### WHAT NEEDS TO BE DONE
Convert only the lines below, starting at the line that contains "You are a computer-use" and stopping after the line that contains "(x=792, y=45)", into a Markdown table with the columns Number and Content, where Number counts each line in order. Skip blank lines, and leave the pictures out of the table.

### RECORDS PROVIDED

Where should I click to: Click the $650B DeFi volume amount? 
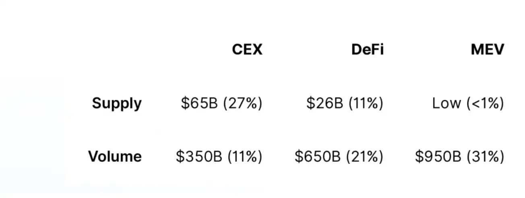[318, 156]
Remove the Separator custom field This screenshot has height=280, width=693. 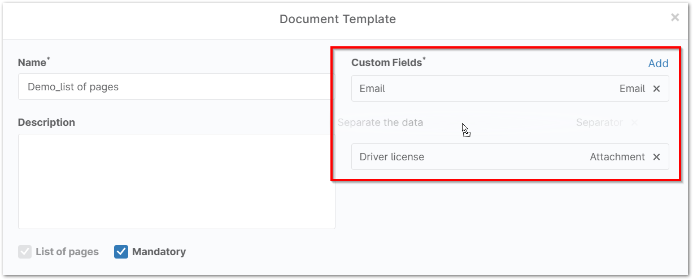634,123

==

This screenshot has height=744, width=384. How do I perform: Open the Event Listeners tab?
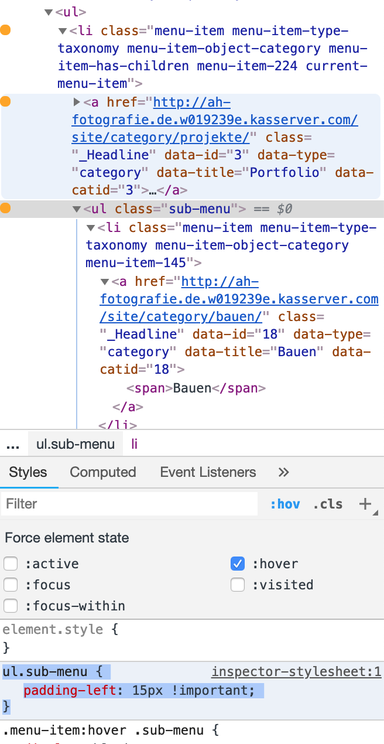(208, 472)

---

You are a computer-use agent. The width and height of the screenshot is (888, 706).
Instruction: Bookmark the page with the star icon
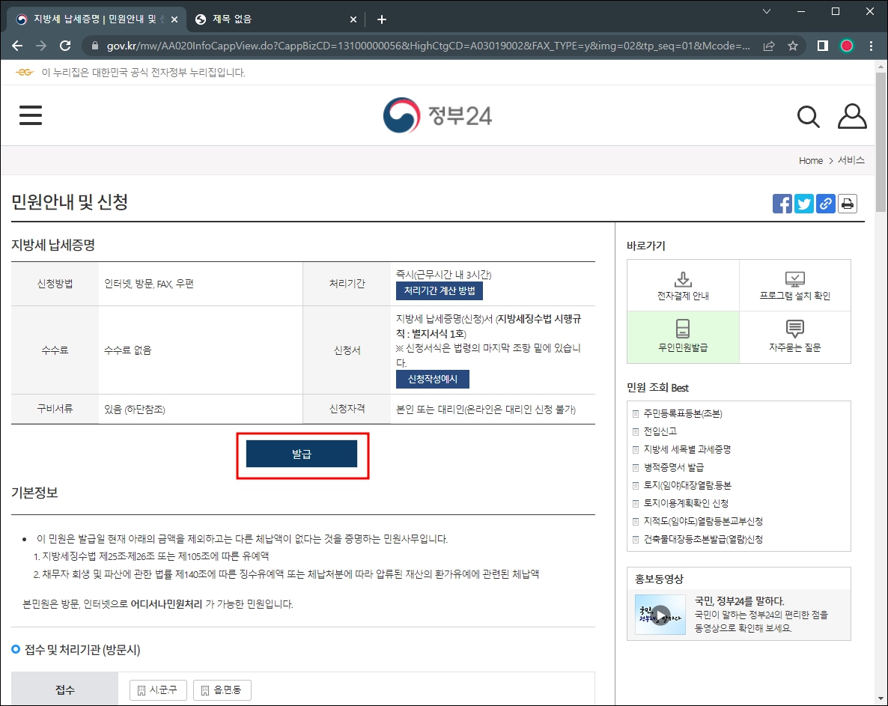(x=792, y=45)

### SOLUTION
| Number | Content |
|---|---|
| 1 | You are a computer-use agent. The width and height of the screenshot is (888, 706). |
| 2 | Instruction: Bookmark the page with the star icon |
| 3 | (x=792, y=45) |